_Task instructions:_ Every line of the data that includes "description" should be copied out.

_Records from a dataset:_
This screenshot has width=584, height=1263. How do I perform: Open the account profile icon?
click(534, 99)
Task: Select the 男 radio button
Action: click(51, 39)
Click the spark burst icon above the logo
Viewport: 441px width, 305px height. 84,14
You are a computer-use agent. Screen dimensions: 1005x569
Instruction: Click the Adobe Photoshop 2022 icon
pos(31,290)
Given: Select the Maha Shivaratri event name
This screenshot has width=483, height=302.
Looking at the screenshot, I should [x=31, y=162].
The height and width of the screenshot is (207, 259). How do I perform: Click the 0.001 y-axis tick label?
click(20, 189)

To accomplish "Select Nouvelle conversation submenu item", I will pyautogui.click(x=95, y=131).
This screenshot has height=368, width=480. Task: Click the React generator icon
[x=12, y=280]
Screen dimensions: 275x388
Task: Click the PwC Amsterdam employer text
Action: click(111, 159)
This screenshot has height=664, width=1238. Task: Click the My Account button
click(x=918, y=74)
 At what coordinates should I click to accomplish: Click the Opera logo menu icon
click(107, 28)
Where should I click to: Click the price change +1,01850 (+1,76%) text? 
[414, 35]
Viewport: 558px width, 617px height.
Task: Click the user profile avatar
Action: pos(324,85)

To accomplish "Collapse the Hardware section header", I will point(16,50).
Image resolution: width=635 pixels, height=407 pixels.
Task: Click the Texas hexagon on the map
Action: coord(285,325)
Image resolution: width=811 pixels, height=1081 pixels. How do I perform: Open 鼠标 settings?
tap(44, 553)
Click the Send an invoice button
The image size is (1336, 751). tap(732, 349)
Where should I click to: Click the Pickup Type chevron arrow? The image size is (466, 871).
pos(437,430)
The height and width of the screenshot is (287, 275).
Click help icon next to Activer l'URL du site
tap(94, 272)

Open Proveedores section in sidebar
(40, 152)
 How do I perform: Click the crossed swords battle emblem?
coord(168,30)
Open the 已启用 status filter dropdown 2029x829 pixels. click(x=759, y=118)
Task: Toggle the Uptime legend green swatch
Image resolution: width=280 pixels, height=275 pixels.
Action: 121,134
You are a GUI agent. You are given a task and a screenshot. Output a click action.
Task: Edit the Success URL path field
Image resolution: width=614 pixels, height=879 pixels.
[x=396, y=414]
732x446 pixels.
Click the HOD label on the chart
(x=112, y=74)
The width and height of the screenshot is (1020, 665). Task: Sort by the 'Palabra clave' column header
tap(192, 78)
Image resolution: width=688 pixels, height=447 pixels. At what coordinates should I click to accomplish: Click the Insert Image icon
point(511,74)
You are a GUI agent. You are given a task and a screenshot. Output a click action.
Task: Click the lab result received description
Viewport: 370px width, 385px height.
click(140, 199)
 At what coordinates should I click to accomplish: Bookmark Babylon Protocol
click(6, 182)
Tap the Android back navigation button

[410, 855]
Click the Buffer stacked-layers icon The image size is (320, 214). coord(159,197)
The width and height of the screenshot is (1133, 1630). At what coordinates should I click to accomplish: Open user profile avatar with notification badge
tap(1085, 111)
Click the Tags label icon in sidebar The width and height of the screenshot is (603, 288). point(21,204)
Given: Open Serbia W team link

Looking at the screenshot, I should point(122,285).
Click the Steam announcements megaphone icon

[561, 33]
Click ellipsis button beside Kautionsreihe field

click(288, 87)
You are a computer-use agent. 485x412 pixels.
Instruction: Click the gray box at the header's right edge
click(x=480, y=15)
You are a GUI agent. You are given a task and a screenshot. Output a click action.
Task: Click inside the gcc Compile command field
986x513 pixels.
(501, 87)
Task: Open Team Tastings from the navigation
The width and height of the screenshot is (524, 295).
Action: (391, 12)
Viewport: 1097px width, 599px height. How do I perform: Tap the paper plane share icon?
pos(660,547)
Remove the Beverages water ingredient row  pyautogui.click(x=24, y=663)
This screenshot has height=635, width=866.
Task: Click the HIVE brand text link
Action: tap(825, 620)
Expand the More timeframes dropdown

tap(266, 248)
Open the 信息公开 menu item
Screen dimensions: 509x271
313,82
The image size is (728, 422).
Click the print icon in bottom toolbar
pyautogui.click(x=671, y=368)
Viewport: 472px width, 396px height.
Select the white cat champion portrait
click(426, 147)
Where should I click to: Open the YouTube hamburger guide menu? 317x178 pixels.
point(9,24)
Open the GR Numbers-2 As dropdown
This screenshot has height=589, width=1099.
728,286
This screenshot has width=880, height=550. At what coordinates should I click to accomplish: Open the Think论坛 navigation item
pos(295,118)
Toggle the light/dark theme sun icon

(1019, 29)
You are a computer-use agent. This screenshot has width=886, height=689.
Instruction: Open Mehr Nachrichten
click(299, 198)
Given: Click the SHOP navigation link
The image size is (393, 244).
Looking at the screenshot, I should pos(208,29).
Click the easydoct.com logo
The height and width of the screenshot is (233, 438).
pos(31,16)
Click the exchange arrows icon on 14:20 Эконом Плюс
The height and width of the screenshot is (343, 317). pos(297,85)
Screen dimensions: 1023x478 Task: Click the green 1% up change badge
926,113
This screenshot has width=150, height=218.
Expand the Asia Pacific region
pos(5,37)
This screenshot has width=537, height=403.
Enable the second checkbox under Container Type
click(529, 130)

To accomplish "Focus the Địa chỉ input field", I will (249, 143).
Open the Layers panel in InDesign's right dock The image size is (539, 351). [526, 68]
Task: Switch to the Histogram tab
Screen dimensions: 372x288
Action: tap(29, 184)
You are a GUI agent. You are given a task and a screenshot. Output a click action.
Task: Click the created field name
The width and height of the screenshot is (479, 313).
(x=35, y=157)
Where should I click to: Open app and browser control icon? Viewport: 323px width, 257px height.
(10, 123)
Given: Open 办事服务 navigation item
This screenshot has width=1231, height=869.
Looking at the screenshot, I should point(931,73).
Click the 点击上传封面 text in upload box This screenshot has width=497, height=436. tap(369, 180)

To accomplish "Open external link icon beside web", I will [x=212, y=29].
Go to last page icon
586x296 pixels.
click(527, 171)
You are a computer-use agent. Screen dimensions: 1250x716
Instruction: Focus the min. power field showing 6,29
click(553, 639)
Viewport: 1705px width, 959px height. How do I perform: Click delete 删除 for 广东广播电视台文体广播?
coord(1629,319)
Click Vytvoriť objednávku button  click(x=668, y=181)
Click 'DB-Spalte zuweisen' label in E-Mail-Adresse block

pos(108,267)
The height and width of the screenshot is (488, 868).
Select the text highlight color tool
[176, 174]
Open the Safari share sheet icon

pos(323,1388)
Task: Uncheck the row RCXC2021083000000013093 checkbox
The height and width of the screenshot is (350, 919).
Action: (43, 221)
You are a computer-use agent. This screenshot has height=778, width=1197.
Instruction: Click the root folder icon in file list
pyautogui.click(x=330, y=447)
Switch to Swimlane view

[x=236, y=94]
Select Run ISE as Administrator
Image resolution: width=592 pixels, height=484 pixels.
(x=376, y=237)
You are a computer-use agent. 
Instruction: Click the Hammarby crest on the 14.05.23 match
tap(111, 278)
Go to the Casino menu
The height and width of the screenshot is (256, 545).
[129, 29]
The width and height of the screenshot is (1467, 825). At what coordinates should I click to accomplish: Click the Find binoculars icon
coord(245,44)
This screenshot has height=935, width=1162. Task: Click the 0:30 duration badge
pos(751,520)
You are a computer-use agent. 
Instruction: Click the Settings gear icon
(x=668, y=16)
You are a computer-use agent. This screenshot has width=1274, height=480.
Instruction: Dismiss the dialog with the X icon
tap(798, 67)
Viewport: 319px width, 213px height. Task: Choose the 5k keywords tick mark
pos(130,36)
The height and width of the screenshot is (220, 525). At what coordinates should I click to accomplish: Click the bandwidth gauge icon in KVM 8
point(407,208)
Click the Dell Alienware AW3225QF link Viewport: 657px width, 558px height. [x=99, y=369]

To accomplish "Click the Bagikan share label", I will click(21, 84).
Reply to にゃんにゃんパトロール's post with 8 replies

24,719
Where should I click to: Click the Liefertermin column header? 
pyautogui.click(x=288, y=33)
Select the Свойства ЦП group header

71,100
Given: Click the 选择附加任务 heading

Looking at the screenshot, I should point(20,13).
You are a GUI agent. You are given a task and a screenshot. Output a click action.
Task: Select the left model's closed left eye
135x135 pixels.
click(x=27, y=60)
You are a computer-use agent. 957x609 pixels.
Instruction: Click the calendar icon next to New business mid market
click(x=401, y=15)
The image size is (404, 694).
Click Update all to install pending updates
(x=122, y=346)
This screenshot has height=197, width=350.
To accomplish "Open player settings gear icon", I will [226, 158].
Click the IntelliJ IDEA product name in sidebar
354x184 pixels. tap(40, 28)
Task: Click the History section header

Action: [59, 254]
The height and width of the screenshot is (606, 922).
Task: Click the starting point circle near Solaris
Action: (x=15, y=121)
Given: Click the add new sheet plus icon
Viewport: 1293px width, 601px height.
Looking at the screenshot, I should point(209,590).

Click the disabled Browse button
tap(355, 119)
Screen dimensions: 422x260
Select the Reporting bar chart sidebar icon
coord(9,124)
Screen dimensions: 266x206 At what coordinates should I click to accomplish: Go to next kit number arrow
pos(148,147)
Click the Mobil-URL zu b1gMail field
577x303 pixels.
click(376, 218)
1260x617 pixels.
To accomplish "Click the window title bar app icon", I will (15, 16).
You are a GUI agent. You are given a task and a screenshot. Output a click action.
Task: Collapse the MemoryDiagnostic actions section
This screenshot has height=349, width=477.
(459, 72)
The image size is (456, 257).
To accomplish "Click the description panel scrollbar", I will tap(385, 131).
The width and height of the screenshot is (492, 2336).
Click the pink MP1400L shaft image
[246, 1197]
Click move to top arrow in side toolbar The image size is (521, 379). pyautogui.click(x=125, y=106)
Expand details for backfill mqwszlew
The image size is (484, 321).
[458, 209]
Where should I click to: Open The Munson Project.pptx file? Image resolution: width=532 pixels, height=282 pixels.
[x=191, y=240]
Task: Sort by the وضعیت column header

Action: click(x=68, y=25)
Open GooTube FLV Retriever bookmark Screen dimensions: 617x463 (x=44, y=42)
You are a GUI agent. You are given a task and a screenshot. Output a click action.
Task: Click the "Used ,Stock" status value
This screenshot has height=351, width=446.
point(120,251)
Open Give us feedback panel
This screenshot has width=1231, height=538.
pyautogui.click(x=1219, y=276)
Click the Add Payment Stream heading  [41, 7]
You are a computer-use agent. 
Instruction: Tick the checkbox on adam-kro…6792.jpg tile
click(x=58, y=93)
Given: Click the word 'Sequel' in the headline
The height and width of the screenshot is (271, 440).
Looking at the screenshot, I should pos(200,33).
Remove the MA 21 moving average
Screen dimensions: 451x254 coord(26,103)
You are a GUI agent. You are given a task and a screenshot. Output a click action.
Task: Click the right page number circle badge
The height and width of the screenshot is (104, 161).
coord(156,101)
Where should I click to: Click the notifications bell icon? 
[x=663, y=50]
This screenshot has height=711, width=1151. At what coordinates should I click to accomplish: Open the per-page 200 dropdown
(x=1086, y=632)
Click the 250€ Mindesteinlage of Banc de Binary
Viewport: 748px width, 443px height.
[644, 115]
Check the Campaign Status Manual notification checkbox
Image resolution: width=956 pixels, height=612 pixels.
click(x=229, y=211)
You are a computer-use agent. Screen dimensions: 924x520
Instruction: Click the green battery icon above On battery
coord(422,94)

_Solution below:_
Task: Click the lab result received description
To accomplish "Click the description panel scrollbar", I will tap(385, 131).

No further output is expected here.